From Publishers Weekly
Starred Review. Brunetti's stated criteria for what made the cut for this hearty and hefty volume comes in his refreshingly honest introduction: "Ultimately... these are comics that I savor and often revisit." Luckily Brunetti's got a fabulous eye for an artist's signature work. The selections are difficult to argue with, hitting not just the expected luminaries (Chris Ware, Daniel Clowes) but lesser-knowns like surrealist Mark Beyer and Richard McGuire, whose "Here" breaks down the time-space continuum with mind-bending ease.
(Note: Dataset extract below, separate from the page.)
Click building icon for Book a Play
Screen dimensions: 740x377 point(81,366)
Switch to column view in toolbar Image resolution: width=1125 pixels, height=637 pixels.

Brunetti includes usually just one work from each artist, but makes exceptions for the likes of R. Crumb, and he isn't above putting his own work in, a move that's somehow more charming than obnoxious. Any fallow patches are more than made up for by, say, Jaime Hernandez's cinematic miniepic "Flies on the Ceiling." Unlike other recent anthologies, women cartoonists are represented with some of the best work in the book, like Debbie Drechsler's horrific "Visitors in the Night." While one may question the need for another comics anthology in a year unusually heavy with them, Brunetti has gone beyond the obvious to create an anthology of what is truly the finest in comics.
(Oct.) Copyright © Reed Business Information, a division of Reed Elsevier Inc. All rights reserved.
From Booklist
Editor Brunetti sets himself a daunting task: an overview of the art-comics movement, complete with a handful of the classic newspaper strips that informed today's creators. He finds room for such established veterans as R. Crumb, Lynda Barry, Gilbert and Jaime Hernandez, Daniel Clowes, Gary Panter, and Chester Brown as well as many less-familiar creators. Given the stellar lineup, high points are hard to isolate, yet a consistently brilliant set of tributes to
Peanuts creator Charles Schulz by Art Spiegelman, Chris Ware, Seth, and Robert Sikoryak is especially impressive. Brunetti admits that his selection criteria are highly personal, but as a cartoonist himself, whose work combines a socially transgressive spirit and impressive formal capability, his idiosyncratic approach is based in professional expertise. If his choices are sometimes arguable, his iconoclasm makes the book livelier and less predictable than such anthologies are wont to be.